EXTRACTED INFORMATION:
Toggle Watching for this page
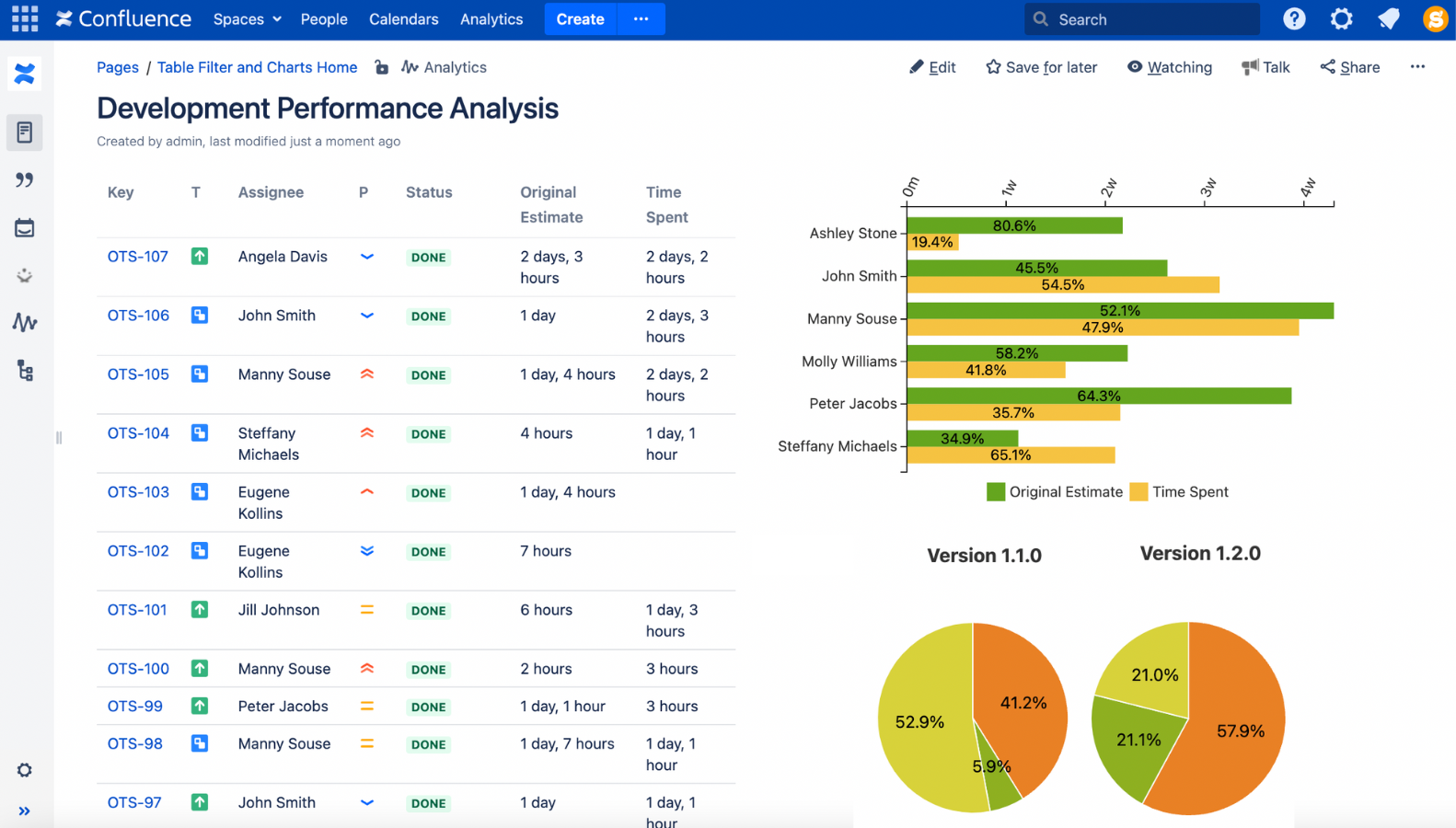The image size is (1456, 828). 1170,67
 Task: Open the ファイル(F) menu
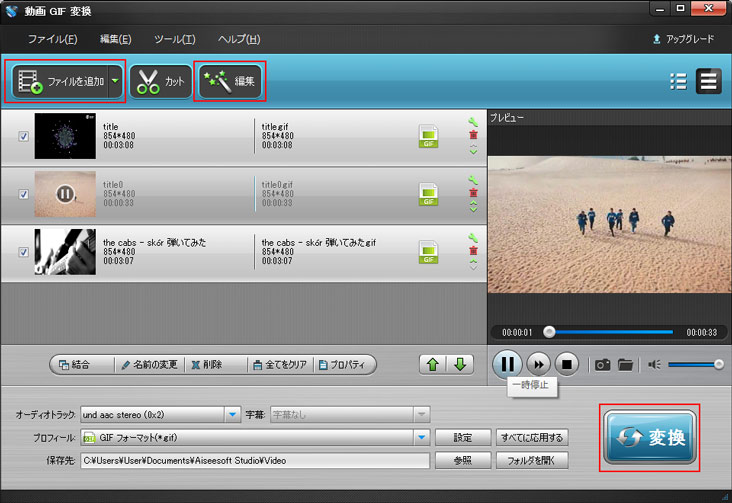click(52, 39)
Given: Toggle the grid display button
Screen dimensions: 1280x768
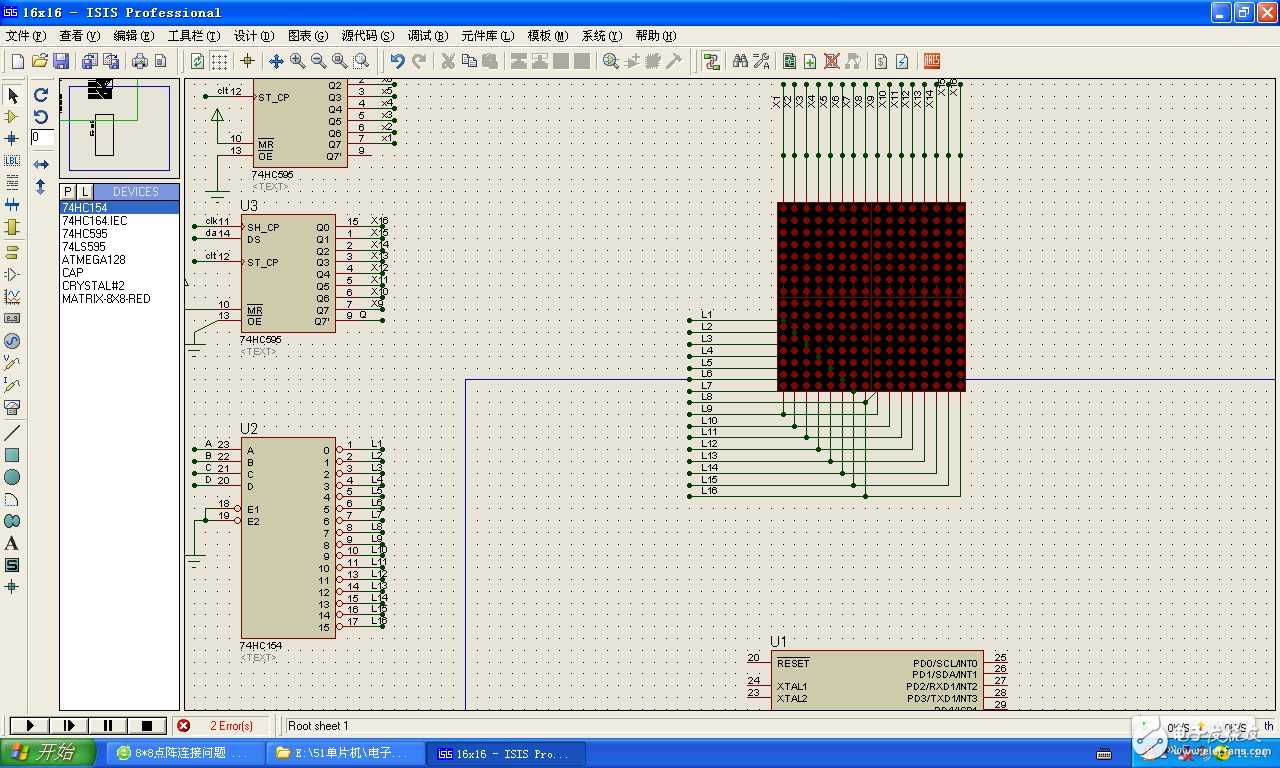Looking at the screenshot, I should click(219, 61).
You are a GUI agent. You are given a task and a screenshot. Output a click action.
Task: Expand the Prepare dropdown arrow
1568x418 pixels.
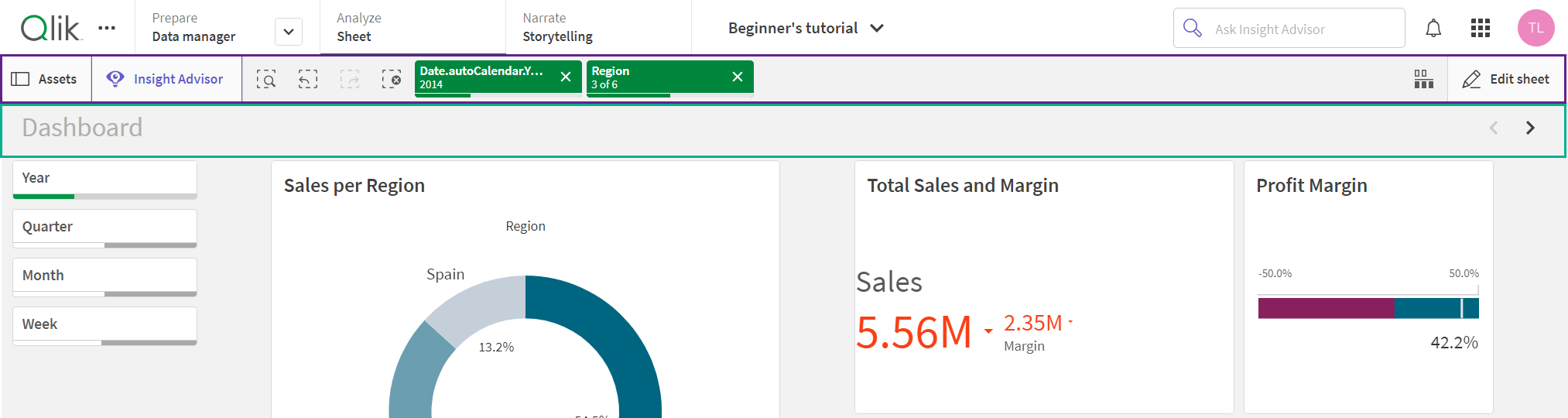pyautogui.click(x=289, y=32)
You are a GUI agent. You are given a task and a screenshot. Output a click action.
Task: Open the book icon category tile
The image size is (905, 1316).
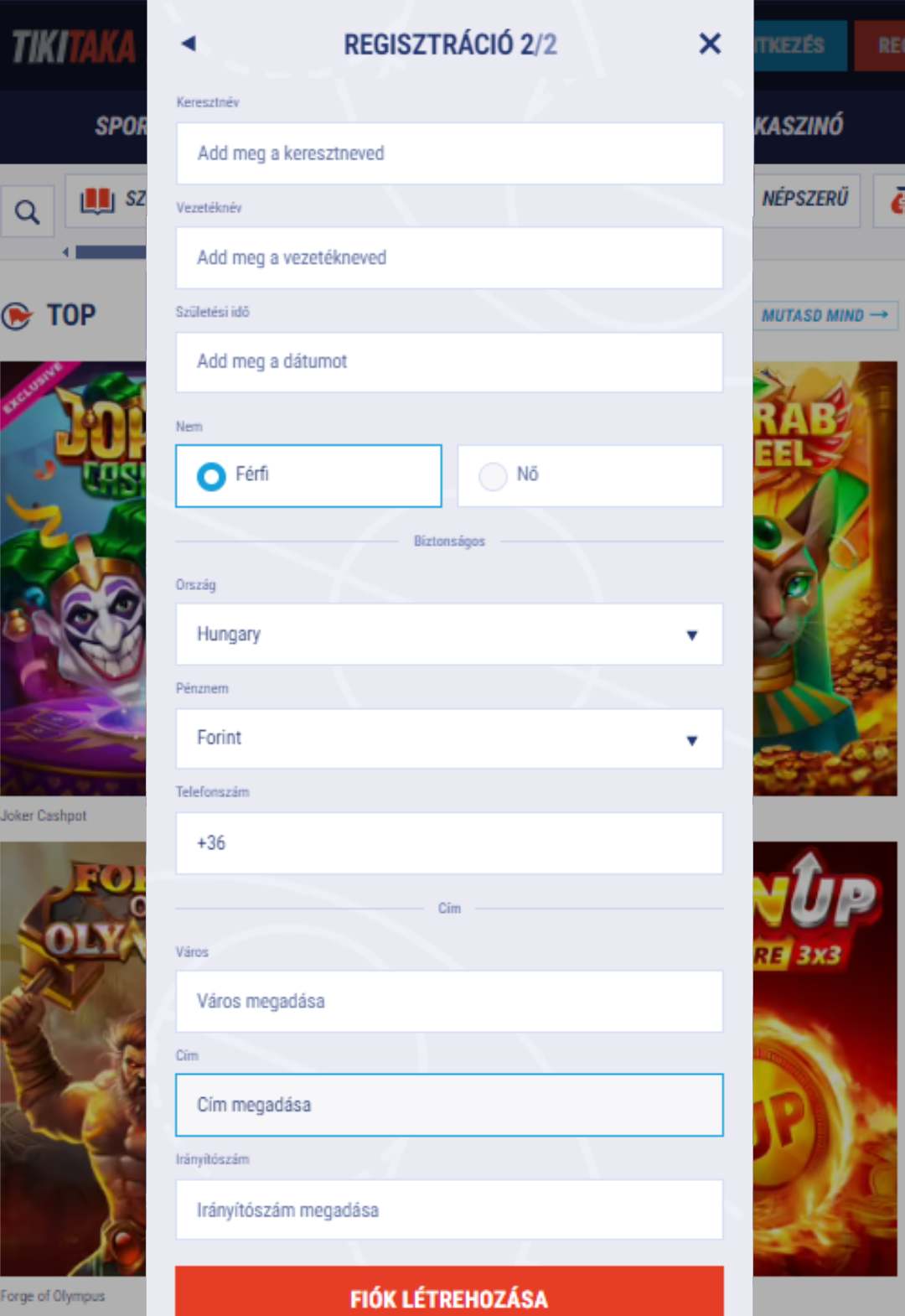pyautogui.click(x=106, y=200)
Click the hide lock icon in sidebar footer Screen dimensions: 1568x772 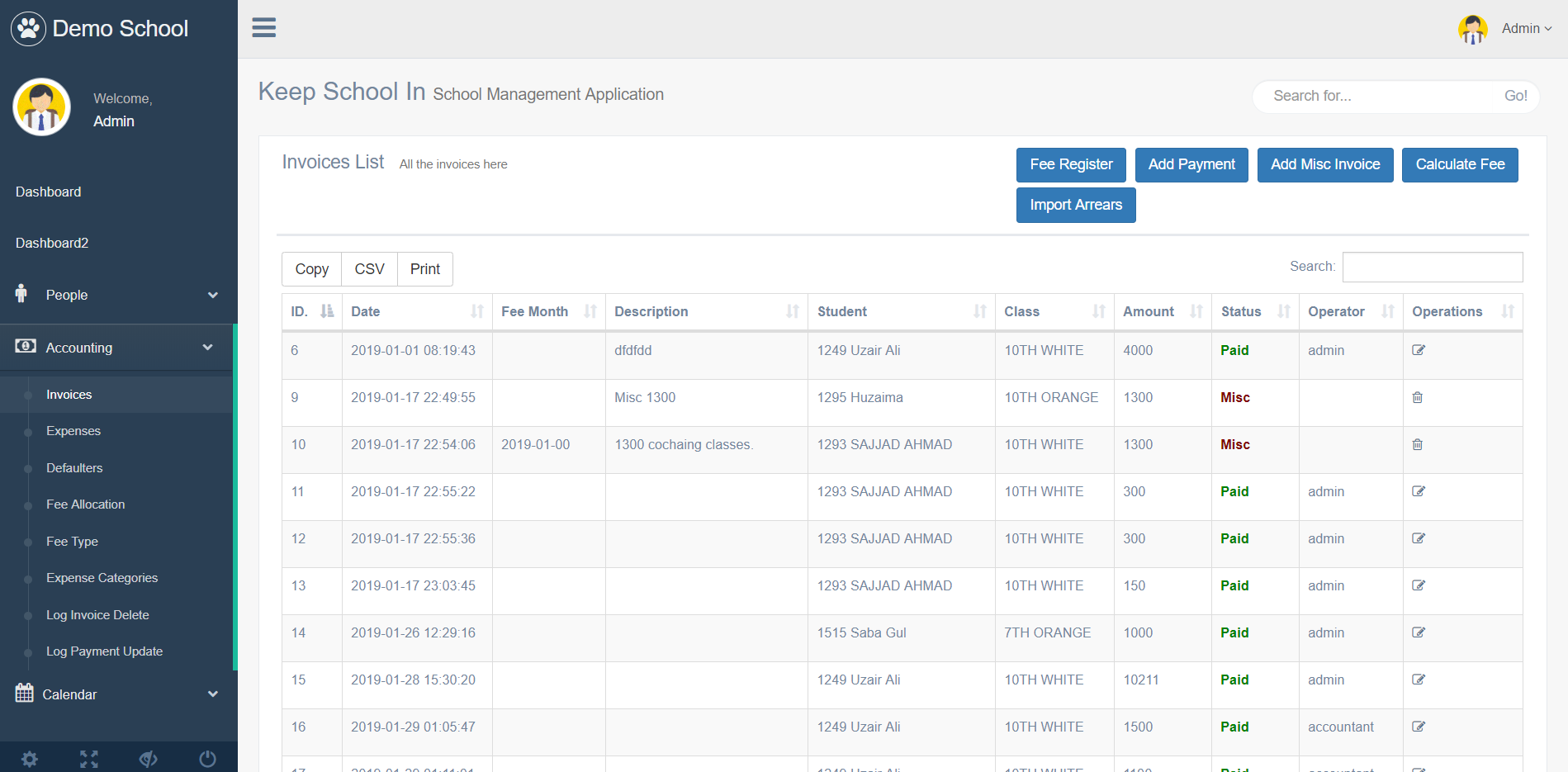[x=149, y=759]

WORK TO BE COMPLETED:
Everything above from the line that has "Screen dimensions: 1280x768" down to the line that has "Task: Open the book icon category tile" should be output exactly, with both of those lines included. Leave the pictures behind.

OUTPUT BELOW:
Screen dimensions: 1280x768
Looking at the screenshot, I should click(219, 61).
You are a GUI agent. You are given a task and a screenshot. Output a click action.
Task: Expand the Prepare dropdown arrow
1568x418 pixels.
pyautogui.click(x=289, y=32)
You are a GUI agent. You are given a task and a screenshot. Output a click action.
Task: Open the book icon category tile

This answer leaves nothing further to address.